Adverse Drug Event Detection from Electronic Health Records Using Hierarchical Recurrent Neural Networks with Dual-Level Embedding



Adverse drug event (ADE) detection is a vital step towards effective pharmacovigilance and prevention of future incidents caused by potentially harmful ADEs. The electronic health records (EHRs) of patients in hospitals contain valuable information regarding ADEs and hence are an important source for detecting ADE signals. However, EHR texts tend to be noisy. Yet applying off-the-shelf tools for EHR text preprocessing jeopardizes the subsequent ADE detection performance, which depends on a well tokenized text input.


In this paper, we report our experience with the NLP Challenges for Detecting Medication and Adverse Drug Events from Electronic Health Records (MADE1.0), which aims to promote deep innovations on this subject. In particular, we have developed rule-based sentence and word tokenization techniques to deal with the noise in the EHR text.


We propose a detection methodology by adapting a three-layered, deep learning architecture of (1) recurrent neural network [bi-directional long short-term memory (Bi-LSTM)] for character-level word representation to encode the morphological features of the medical terminology, (2) Bi-LSTM for capturing the contextual information of each word within a sentence, and (3) conditional random fields for the final label prediction by also considering the surrounding words.

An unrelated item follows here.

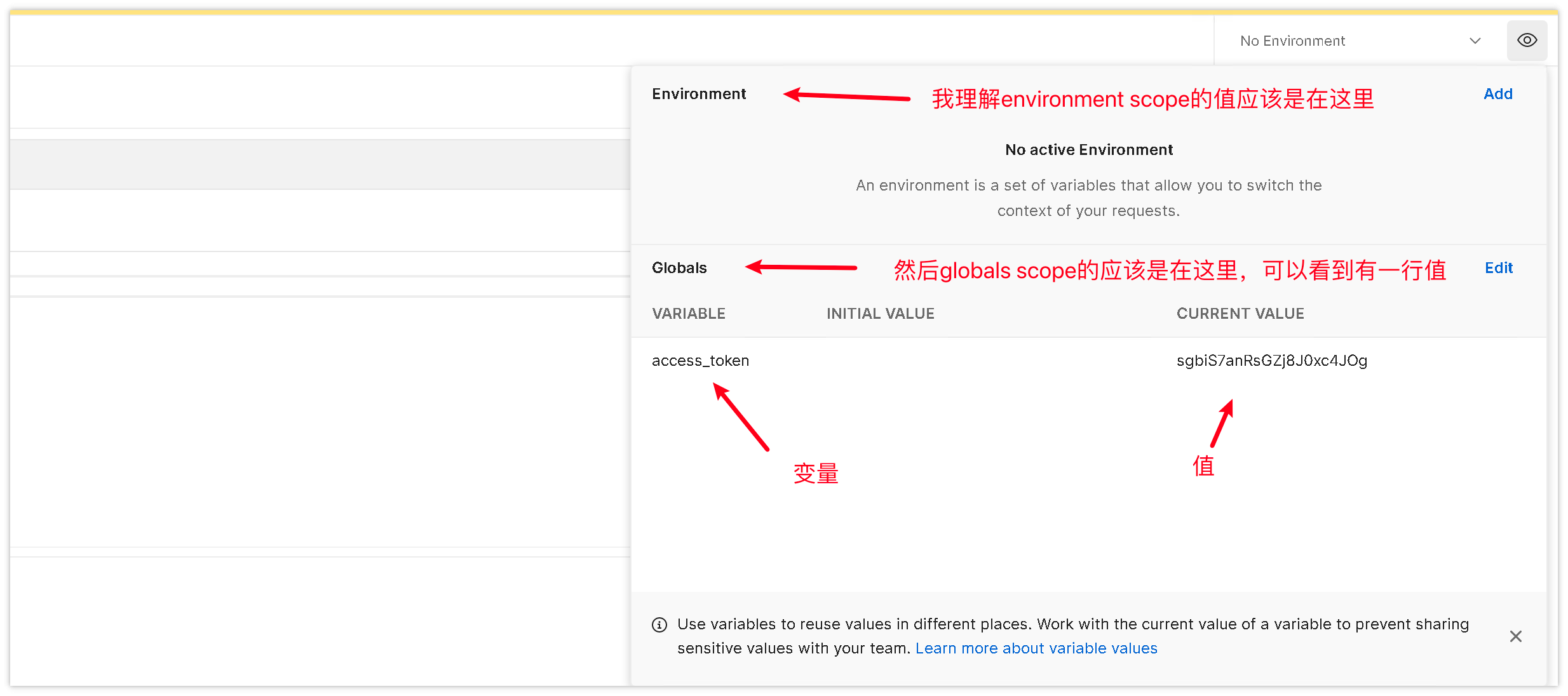Expand the No Environment dropdown chevron
Image resolution: width=1568 pixels, height=696 pixels.
click(x=1475, y=41)
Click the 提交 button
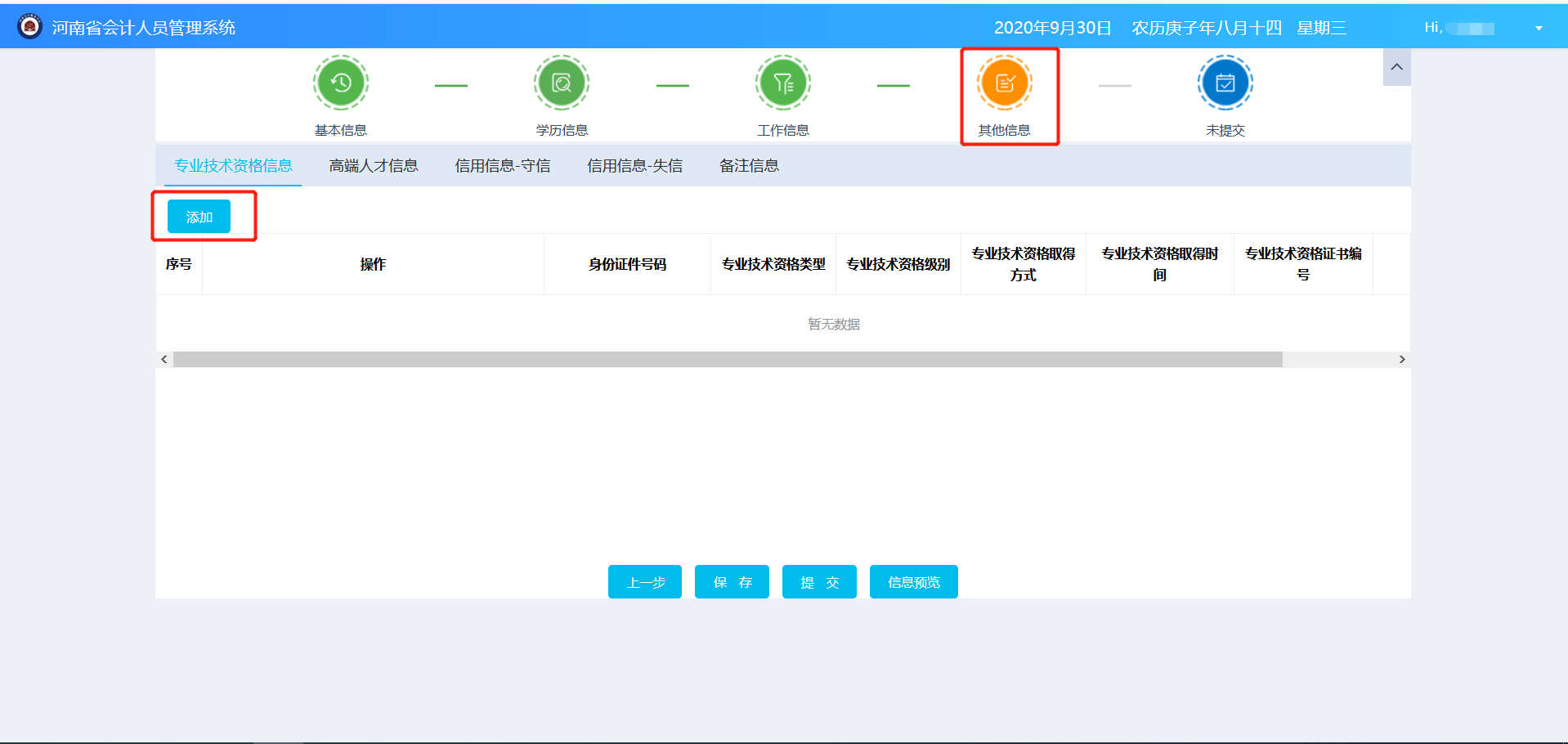Viewport: 1568px width, 744px height. click(x=818, y=581)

We experiment with different word embedding methods commonly used in word-level classification tasks and demonstrate the impact of an integrated usage of both domain-specific and general-purpose pre-trained word embedding for detecting ADEs from EHRs.


Our system was ranked first for the named entity recognition task in the MADE1.0 challenge, with a micro-averaged F1-score of 0.8290 (official score).


Our results indicate that the integration of two widely used sequence labeling techniques that complement each other along with dual-level embedding (character level and word level) to represent words in the input layer results in a deep learning architecture that achieves excellent information extraction accuracy for EHR notes.

This is a preview of subscription content, log in to check access.

Fig. 1
Fig. 2


  1. 1.


  2. 2.



  1. 1.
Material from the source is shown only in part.